Saved entries:

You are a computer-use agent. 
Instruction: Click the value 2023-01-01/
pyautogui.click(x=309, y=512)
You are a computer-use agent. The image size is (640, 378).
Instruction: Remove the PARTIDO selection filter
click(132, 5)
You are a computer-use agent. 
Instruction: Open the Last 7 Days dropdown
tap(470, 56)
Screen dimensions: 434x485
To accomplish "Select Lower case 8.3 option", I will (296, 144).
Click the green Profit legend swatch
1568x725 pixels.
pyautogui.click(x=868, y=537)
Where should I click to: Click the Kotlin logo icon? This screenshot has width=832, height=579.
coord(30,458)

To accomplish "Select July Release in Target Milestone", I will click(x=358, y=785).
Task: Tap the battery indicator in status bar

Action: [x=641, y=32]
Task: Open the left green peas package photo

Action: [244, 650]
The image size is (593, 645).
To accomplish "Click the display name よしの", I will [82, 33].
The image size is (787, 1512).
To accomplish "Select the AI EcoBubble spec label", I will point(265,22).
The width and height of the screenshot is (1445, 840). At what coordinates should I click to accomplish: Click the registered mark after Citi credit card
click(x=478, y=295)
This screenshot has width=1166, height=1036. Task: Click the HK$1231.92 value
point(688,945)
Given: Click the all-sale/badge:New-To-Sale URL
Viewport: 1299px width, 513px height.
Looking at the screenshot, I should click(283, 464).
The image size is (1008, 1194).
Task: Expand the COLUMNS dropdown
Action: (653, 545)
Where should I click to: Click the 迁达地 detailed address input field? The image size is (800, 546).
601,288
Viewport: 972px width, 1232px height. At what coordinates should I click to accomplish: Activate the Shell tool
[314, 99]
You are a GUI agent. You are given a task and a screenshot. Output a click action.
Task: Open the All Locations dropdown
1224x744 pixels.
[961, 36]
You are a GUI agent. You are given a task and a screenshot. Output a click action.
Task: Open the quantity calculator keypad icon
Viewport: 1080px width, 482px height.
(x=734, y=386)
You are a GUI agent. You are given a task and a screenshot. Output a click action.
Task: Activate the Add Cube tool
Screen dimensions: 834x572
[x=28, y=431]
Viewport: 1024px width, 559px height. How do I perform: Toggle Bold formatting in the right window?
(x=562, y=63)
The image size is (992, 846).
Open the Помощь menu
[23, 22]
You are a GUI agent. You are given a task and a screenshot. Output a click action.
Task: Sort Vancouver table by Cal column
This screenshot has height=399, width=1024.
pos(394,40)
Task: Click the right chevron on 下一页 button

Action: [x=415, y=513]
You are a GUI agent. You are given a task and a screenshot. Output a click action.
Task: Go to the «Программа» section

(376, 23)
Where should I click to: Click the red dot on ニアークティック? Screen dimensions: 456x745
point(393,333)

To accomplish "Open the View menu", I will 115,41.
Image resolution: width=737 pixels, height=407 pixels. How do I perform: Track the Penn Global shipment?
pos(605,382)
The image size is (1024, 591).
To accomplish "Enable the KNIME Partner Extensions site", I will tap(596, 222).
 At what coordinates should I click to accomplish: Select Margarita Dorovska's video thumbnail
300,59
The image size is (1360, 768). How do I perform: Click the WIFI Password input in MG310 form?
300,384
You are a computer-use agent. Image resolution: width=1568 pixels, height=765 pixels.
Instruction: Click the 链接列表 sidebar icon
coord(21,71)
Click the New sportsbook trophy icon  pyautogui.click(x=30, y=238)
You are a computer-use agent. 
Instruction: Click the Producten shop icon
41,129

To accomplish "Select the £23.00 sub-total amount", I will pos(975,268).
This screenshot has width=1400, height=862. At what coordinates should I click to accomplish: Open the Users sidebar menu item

*Exercise*. Each of the entries above needs to be given again exactly.

*Answer section*.
You are a computer-use agent. 
Instruction: Click the value 2023-01-01/
pyautogui.click(x=309, y=512)
You are a computer-use agent. The image size is (640, 378).
Instruction: Remove the PARTIDO selection filter
click(132, 5)
You are a computer-use agent. 
Instruction: Open the Last 7 Days dropdown
tap(470, 56)
Screen dimensions: 434x485
To accomplish "Select Lower case 8.3 option", I will (296, 144).
Click the green Profit legend swatch
1568x725 pixels.
pyautogui.click(x=868, y=537)
Where should I click to: Click the Kotlin logo icon? This screenshot has width=832, height=579.
coord(30,458)

To accomplish "Select July Release in Target Milestone", I will click(x=358, y=785).
Task: Tap the battery indicator in status bar

Action: [x=641, y=32]
Task: Open the left green peas package photo

Action: [244, 650]
The image size is (593, 645).
To accomplish "Click the display name よしの", I will [82, 33].
The image size is (787, 1512).
To accomplish "Select the AI EcoBubble spec label", I will point(265,22).
The width and height of the screenshot is (1445, 840). At what coordinates should I click to accomplish: Click the registered mark after Citi credit card
click(x=478, y=295)
This screenshot has width=1166, height=1036. Task: Click the HK$1231.92 value
point(688,945)
Given: Click the all-sale/badge:New-To-Sale URL
Viewport: 1299px width, 513px height.
Looking at the screenshot, I should click(283, 464).
The image size is (1008, 1194).
Task: Expand the COLUMNS dropdown
Action: (653, 545)
Where should I click to: Click the 迁达地 detailed address input field? The image size is (800, 546).
601,288
Viewport: 972px width, 1232px height. At what coordinates should I click to accomplish: Activate the Shell tool
[314, 99]
You are a GUI agent. You are given a task and a screenshot. Output a click action.
Task: Open the All Locations dropdown
1224x744 pixels.
[961, 36]
You are a GUI agent. You are given a task and a screenshot. Output a click action.
Task: Open the quantity calculator keypad icon
Viewport: 1080px width, 482px height.
(x=734, y=386)
You are a GUI agent. You are given a task and a screenshot. Output a click action.
Task: Activate the Add Cube tool
Screen dimensions: 834x572
[x=28, y=431]
Viewport: 1024px width, 559px height. How do I perform: Toggle Bold formatting in the right window?
(x=562, y=63)
The image size is (992, 846).
Open the Помощь menu
[23, 22]
You are a GUI agent. You are given a task and a screenshot. Output a click action.
Task: Sort Vancouver table by Cal column
This screenshot has height=399, width=1024.
pos(394,40)
Task: Click the right chevron on 下一页 button

Action: [x=415, y=513]
You are a GUI agent. You are given a task and a screenshot. Output a click action.
Task: Go to the «Программа» section

(376, 23)
Where should I click to: Click the red dot on ニアークティック? Screen dimensions: 456x745
point(393,333)

To accomplish "Open the View menu", I will 115,41.
Image resolution: width=737 pixels, height=407 pixels. How do I perform: Track the Penn Global shipment?
pos(605,382)
The image size is (1024, 591).
To accomplish "Enable the KNIME Partner Extensions site", I will tap(596, 222).
 At what coordinates should I click to accomplish: Select Margarita Dorovska's video thumbnail
300,59
The image size is (1360, 768). How do I perform: Click the WIFI Password input in MG310 form?
300,384
You are a computer-use agent. Image resolution: width=1568 pixels, height=765 pixels.
Instruction: Click the 链接列表 sidebar icon
coord(21,71)
Click the New sportsbook trophy icon  pyautogui.click(x=30, y=238)
You are a computer-use agent. 
Instruction: Click the Producten shop icon
41,129

To accomplish "Select the £23.00 sub-total amount", I will pos(975,268).
This screenshot has width=1400, height=862. At what coordinates should I click to accomplish: Open the Users sidebar menu item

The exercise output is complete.